■ **Work instructions**
Please copy each line of the records below that holds the word "Viewport".

■ **Input data**
^^^^^^^^
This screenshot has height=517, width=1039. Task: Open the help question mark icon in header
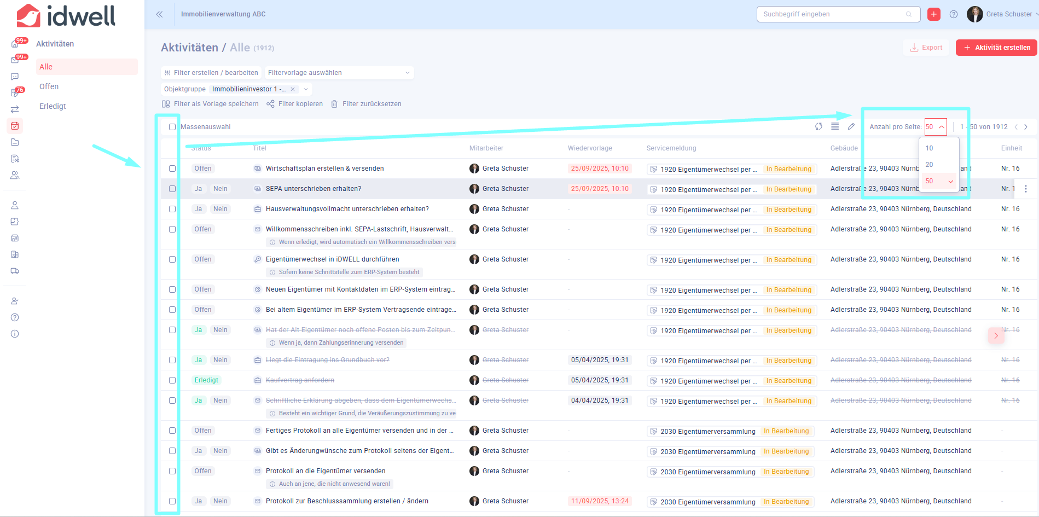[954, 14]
^^^^^^^^
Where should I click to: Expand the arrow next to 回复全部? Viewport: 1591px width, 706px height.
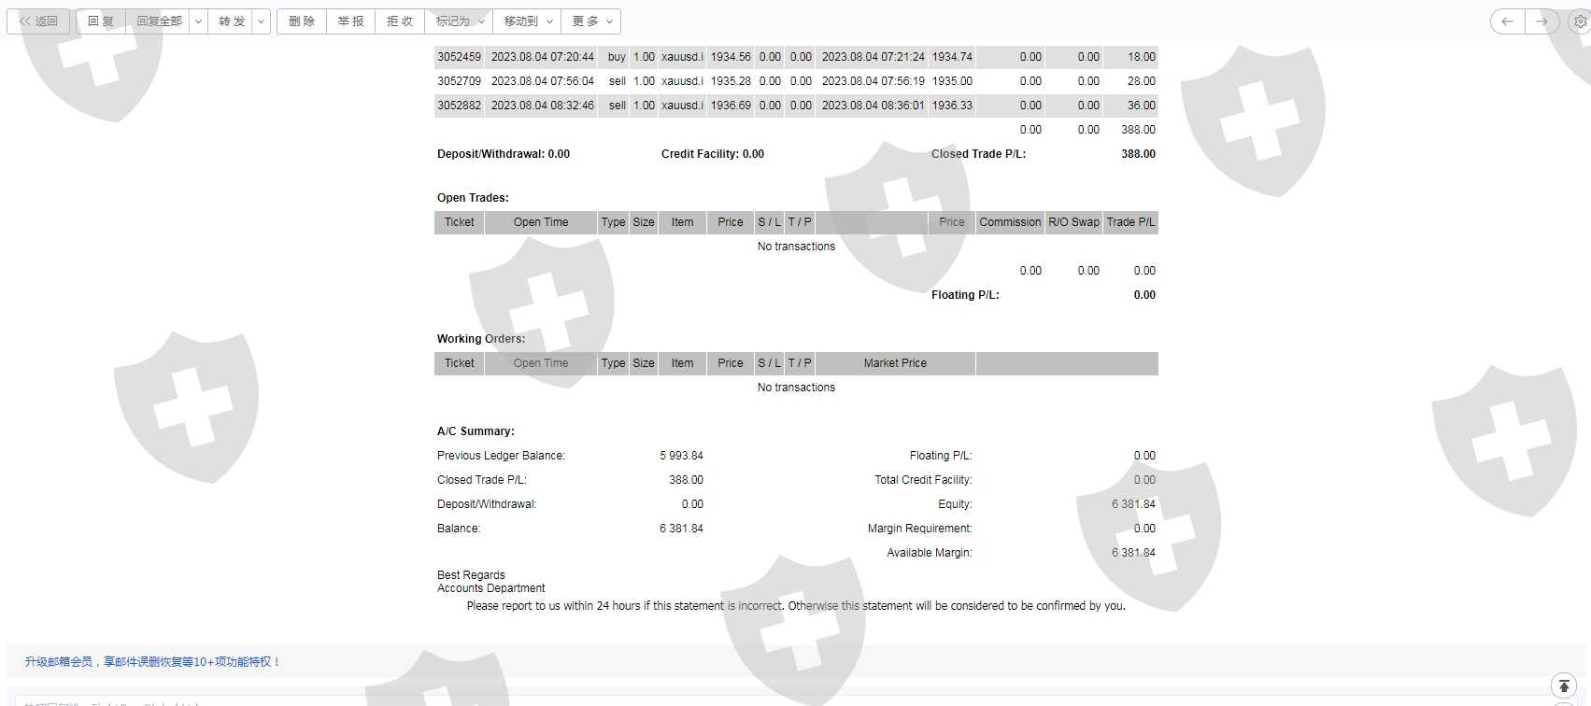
^^^^^^^^
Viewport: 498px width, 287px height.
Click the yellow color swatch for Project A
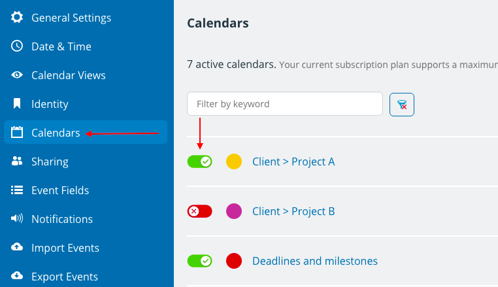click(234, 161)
^^^^^^^^
■ **Response**
Where should I click to: Expand the arrow next to 回复全部? Viewport: 1591px width, 706px height.
Viewport: 498px width, 287px height.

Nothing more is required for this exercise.